[[ Dataset, beginning ]]

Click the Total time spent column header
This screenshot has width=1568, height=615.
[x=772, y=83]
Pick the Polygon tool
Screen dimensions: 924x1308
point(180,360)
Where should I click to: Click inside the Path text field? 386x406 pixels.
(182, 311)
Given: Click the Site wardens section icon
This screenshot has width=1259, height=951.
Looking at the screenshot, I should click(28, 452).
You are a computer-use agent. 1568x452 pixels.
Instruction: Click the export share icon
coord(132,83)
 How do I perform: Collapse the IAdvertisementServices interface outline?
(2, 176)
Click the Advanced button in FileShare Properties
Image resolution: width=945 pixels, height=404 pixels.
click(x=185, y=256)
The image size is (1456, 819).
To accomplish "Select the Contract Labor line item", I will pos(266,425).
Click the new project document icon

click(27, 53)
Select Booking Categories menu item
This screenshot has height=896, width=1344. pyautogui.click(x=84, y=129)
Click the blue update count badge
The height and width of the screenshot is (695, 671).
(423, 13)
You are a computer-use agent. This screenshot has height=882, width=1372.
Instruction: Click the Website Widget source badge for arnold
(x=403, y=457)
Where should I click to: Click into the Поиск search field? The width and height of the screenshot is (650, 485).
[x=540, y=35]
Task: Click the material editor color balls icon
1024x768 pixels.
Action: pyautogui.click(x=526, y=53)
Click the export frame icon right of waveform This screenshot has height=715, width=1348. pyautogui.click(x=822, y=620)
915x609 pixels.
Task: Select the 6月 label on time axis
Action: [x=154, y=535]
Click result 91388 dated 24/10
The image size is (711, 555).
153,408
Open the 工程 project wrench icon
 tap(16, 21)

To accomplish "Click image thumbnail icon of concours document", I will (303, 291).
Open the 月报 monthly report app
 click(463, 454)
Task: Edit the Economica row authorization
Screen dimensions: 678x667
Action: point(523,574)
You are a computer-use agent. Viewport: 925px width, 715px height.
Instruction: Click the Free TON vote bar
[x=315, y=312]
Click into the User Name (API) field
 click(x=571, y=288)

[[ Dataset, end ]]

(Instructions to follow): Go through the data above and copy each line that holds the word "computer".

(Completed exercise):
You are a computer-use agent. 1568x452 pixels.
You are a computer-use agent. This screenshot has height=882, width=1372.
You are a computer-use agent. Viewport: 925px width, 715px height.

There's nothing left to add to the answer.